I know being concise is very nice, and I agree with you that IDEs should help with the debugging in these situations. But for the time being I have changed my coding style to assist with debugging. In my personal style I would have implemented your example as:

val noZeroLs = ls.filter(_>1)
val sortedLs = noZeroLs.sort(_<_)
val indexedNoZeroLs = sortedLs.zipWithIndex
val everySecondIndexedL = indexedNoZeroLs.filter(v => (v._2) % 2 == 0)
val everySecondL = everySecondIndexedL.map(_._1)

Coming up with meaningful names is difficult/laborious, but it does help you identify silly bugs; may help others to understand what is going on; and definitely helps with debugging.

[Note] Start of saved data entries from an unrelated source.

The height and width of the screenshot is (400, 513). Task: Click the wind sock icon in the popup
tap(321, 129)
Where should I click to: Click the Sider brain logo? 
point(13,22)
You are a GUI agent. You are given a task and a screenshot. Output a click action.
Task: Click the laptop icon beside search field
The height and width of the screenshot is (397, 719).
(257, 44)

I think everybody's advice to break this thing down to more manageable chunks is the best approach. One trick for debugging smaller expressions is to steal Ruby's tap function, as described here. "tap" allows you to stick an expression in the middle of a chain like this, and perhaps print out some debug values, like so:

val ls = List(1,2,3).map(_ * 2)
                .tap(soFar => println("So far: " + soFar))
                .map(_ * 2)
println(ls)

This will print out:

So far: List(2, 4, 6)
List(4, 8, 12)

It helps me every once in a while.


In a purely functional setting, stepping through is not nearly as useful as you might think. Since everything is composed of pure functions, you can just test those pieces individually using a process of elimination. In a lazy evaluation setting, stepping through code is even less useful.

Debugging programs in Haskell, for example, you would not at all be interested in tracing function calls. What you are interested in is a trace of intermediate function return values. It would be a very useful feature in any functional language to be able to give such a trace for any expression.